The Whatcom Trail was an overland trail from the Puget Sound area of Washington Territory during the Fraser Canyon Gold Rush of 1858. The trail began on Bellingham Bay, at Fairhaven (now a Bellingham neighbourhood), the route used went via a route known as the Columbia Valley, which is a lowland route connecting the mid-Nooksack River area with Cultus Lake and the lower Chilliwack River in the Upper Fraser Valley, about 80 km east of today's Vancouver. In 1858, T. G. Richards built the first brick building in Washington as an outfitter for those using the Whatcom Trail.

The name "Whatcom" comes from the Lummi place name x̣ʷátqʷəm, probably meaning "noisy" with reference to a waterfall.

A more westerly route now in use for a major border crossing (at Sumas) was not usable due to the presence of Sumas Lake, a large shallow lake, now drained and turned into agricultural land. An alternate route to the main Whatcom Trail was the Skagit Trail, which went up the river of that name to its headwaters, from which another "back valley" emerges on the Fraser near Hope, then the HBC fur trading post Fort Hope.

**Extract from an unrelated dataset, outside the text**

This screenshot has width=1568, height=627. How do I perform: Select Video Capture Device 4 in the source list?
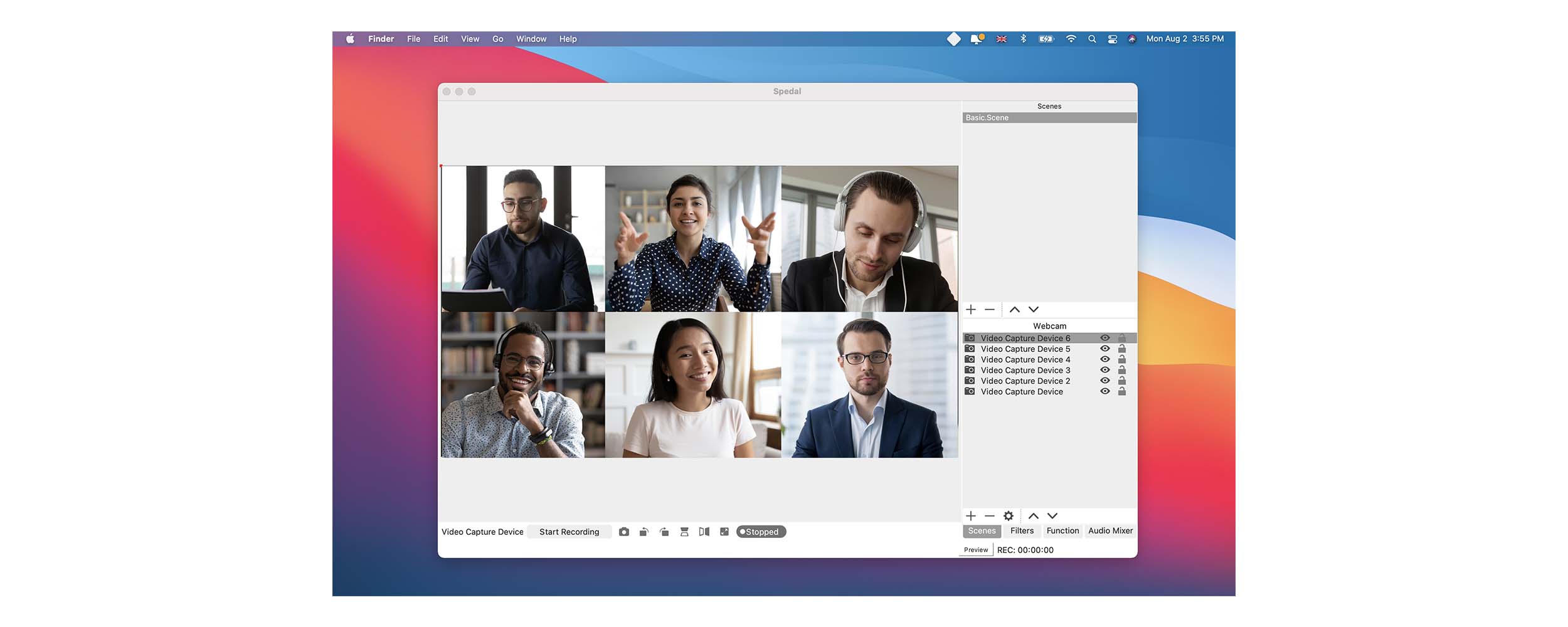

There are no known statistics for the number of goldseekers who travelled the Whatcom Trail during the gold rush, although certainly they may be counted in the thousands. Its existence was in open defiance of the edict from the British Governor on Vancouver Island that access to the Fraser goldfields must be made from Victoria, and then from there via the Fraser River only. In part this measure was intended to prevent the entry of large parties of armed Americans, and also to strip them of any handguns and any goods for trading with the Indians (still a Hudson's Bay Company monopoly during the gold rush).

The route's ongoing use was demonstration of the early colony's essential inability to prevent unregulated intrusion by US citizens, as was also the case with the Okanagan Trail. US troops of the Border Commission who were stationed near the route's southern US end were put on alert during the McGowan's War crisis, and were also stationed there during the San Juan Islands Dispute (the Pig War).

Similarly, on the Canadian side, the large tract of land in Sardis that for many years was Canadian Forces Base Chilliwack was laid aside as a military reserve during the scare over potential Fenian Raids in the 1870s and 1880s. That allocation, however, was as much a response to local Stó:lō First Nations numbers as it was to potential American aggression.

There is no border crossing at the Columbia Valley today, only a fence across farmland.